20.10.17

Sergio Endrigo, l'apolide di Pola (Luciano Del Sette)

Sergio Endrigo con Roberto Carlos, dopo la vittoria al Festival di Sanremo 1968
Il senso di non appartenenza al mondo, Sergio Endrigo se l’è sentito addosso fin da ragazzino. Pola, quando nasce nel 1933, appartiene all’Italia, ma poi, mentre lui legge ancora Salgari, diventa Jugoslavia. È il 1947, qualche anno prima Sergio aveva cantato sui tavoli dell’osteria di Bepi, tra gli operai, in cambio di qualche lira. Intonava La donna è mobile, difficile da credere pensando alla sua voce sottile e sussurrata. Compra una chitarra, strumento principe dei vagabondi, vendendo la sua collezione di francobolli. E con la chitarra parte per Brindisi, profugo istriano in un collegio da cui verrà espulso per aver rifiutato di svolgere un tema di italiano per lui troppo retorico. Da Brindisi a Venezia, dove la madre è andata a vivere. E un altro rifiuto, quello di entrare alle poste e sistemarsi. Da Venezia al Canada per fare il boscaiolo rimane un sogno, non ha il fisico.

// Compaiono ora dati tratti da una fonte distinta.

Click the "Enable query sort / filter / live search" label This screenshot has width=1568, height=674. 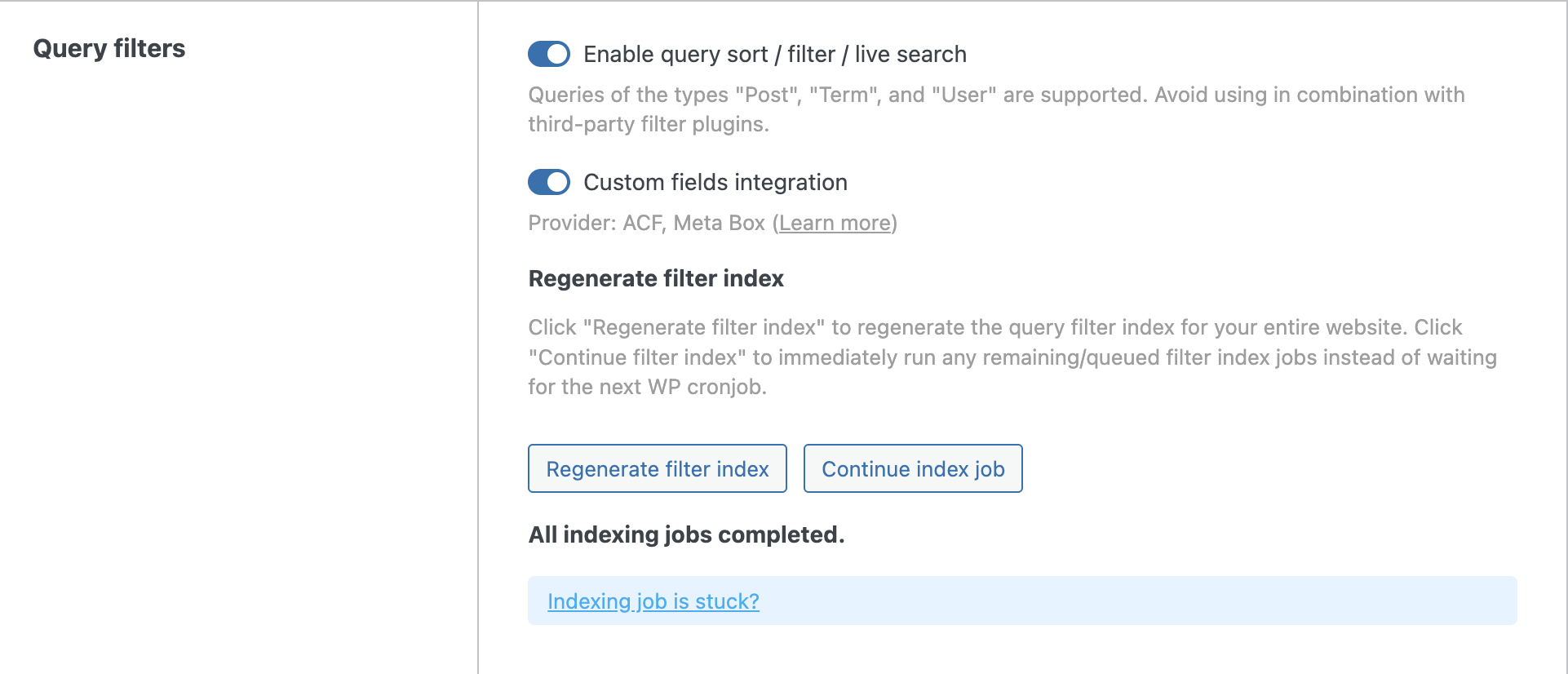tap(774, 55)
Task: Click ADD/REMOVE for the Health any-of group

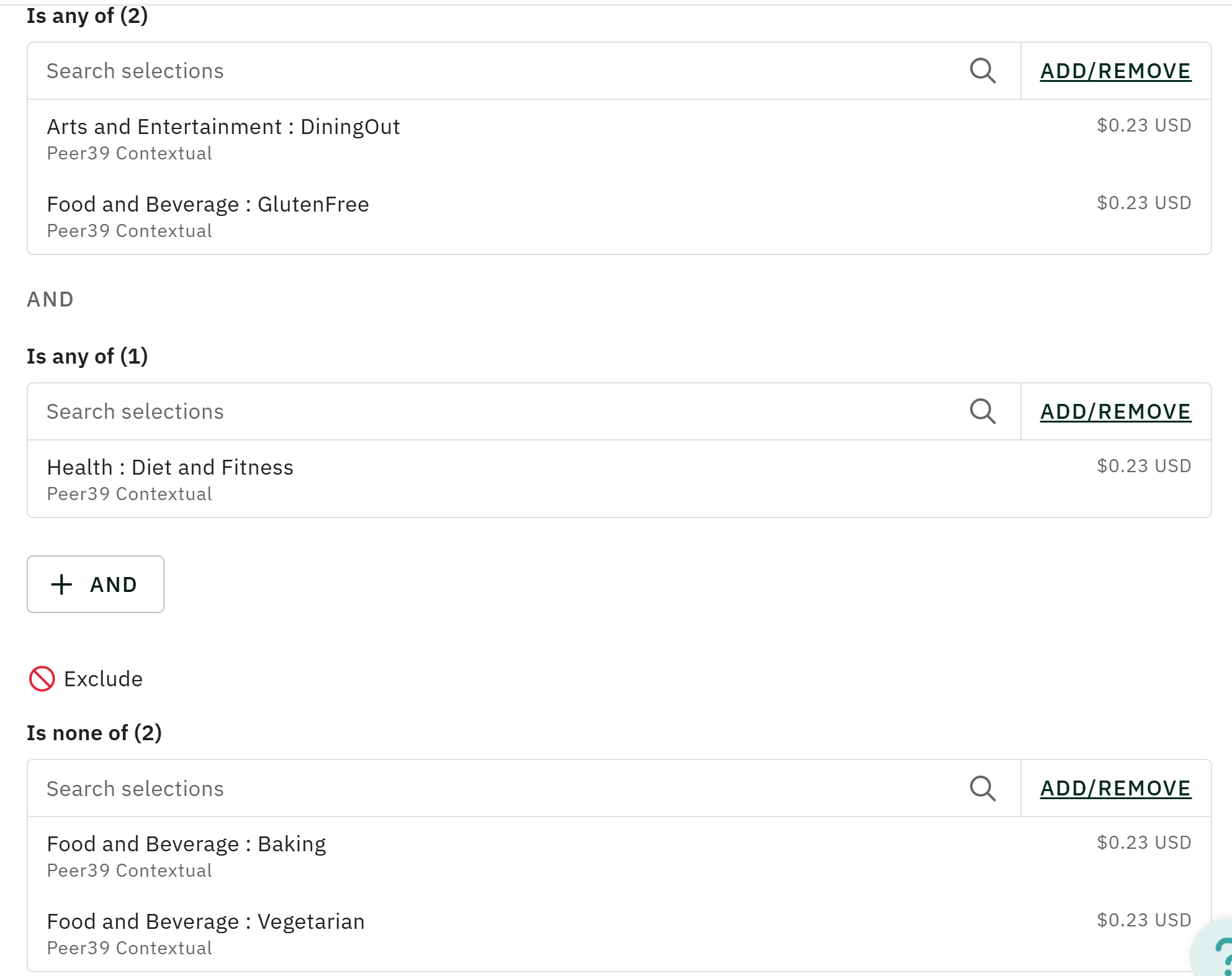Action: point(1115,412)
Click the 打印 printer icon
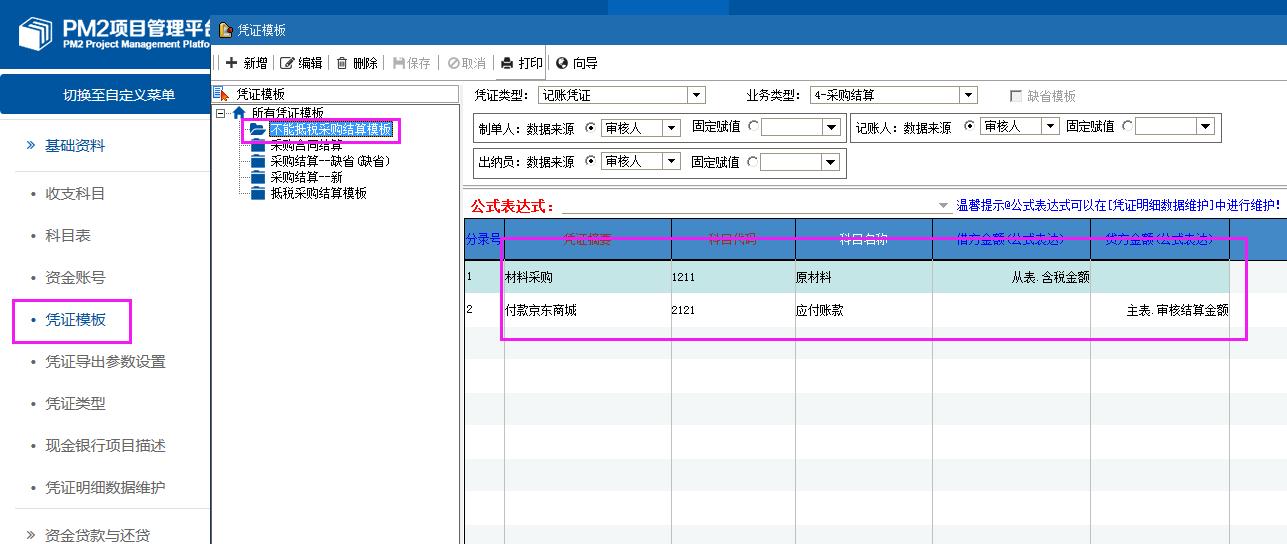Screen dimensions: 1287x544 (x=507, y=63)
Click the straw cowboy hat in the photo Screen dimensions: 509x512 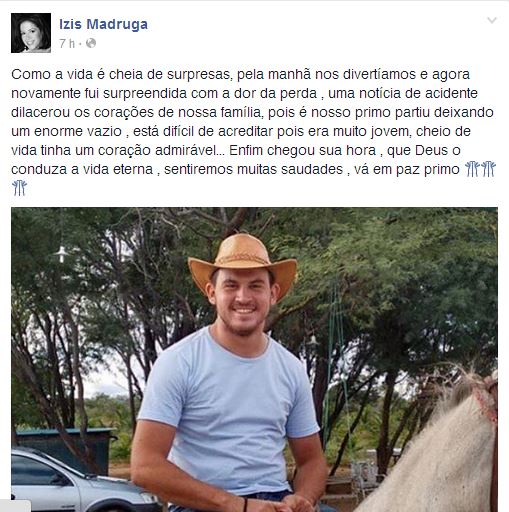coord(242,262)
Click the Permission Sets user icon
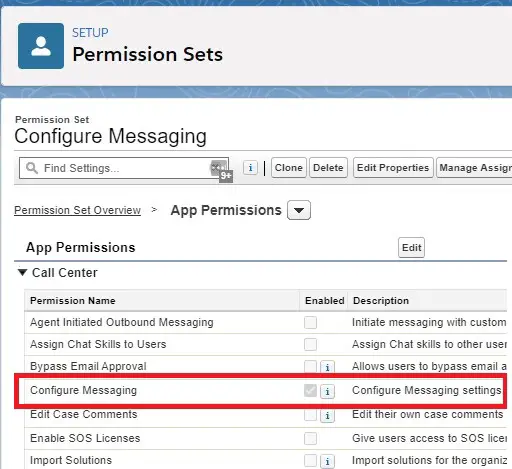The width and height of the screenshot is (512, 469). click(x=41, y=46)
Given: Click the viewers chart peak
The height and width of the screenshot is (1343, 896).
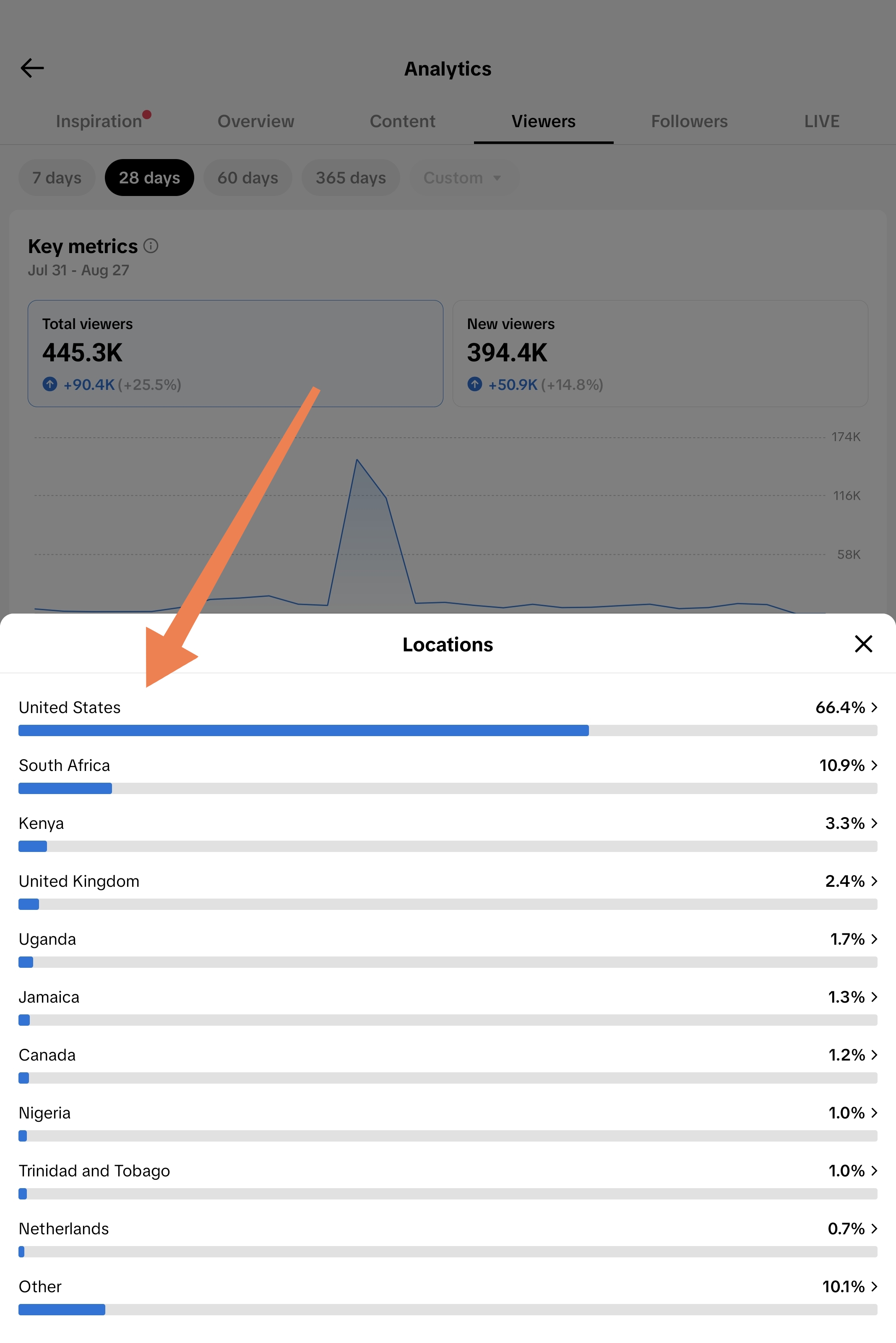Looking at the screenshot, I should point(357,460).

E allora si arrangia con mille mestieri, canticchiando e sperando che qualcuno afferri la sua voce. Succede. Comincia una lunga gavetta nei night, fino all’azzardo di un contratto con la Ricordi e delle prime canzoni firmate Endrigo. «C’è gente che ama mille cose/ E si perde per le strade del mondo/ Io che amo solo te/ Io mi fermerò e ti regalerò/ Quel che resta della mia gioventù». È il 1962, l’etichetta sul disco adesso è Rca, la canzone, quella più celebre di Sergio è Io che amo solo te. Sarà questo brano a portarlo in giro per il pianeta, e, nello stesso anno, a scoprire Pantelleria, che diverrà il suo buen retiro. Qui, nel 1988, con le musiche di Rocco De Rosa, scriverà un album, Il giardino di Giovanni, dal titolo di uno dei brani.
Lo starsystem italiano ha ormai messo in disparte un uomo che rifiuta le rimpatriate televisive e patetiche con i capelli tinti alla Little Tony e Bobby Solo. Non vuole farlo, Sergio. Lui che fra Teresa e Mani bucate, aveva scelto per i suoi dischi i testi di Vinicius De Moraes, José Marti, Rafael Alberti, Gianni Rodari. Lui che aveva scritto Anch’io ti ricorderò per Ernesto Che Guevara. Lui che aveva vinto Sanremo nel 1968, anno cruciale, con l’amore di Canzone per te, sfoggiando la sua non appartenenza al Festival in una cravatta e un completo elegantemente sgualciti. Nel 2004, un anno prima di morire, consegna a Stampa Alternativa un romanzo sull’industria della musica, Quanto mi dai se mi sparo? «I personaggi di questa storia sono reali, salvo quelli che rifiutano o hanno dimenticato di esserlo», dice la copertina.
Poi Sergio, ma solo in apparenza, toglie il disturbo.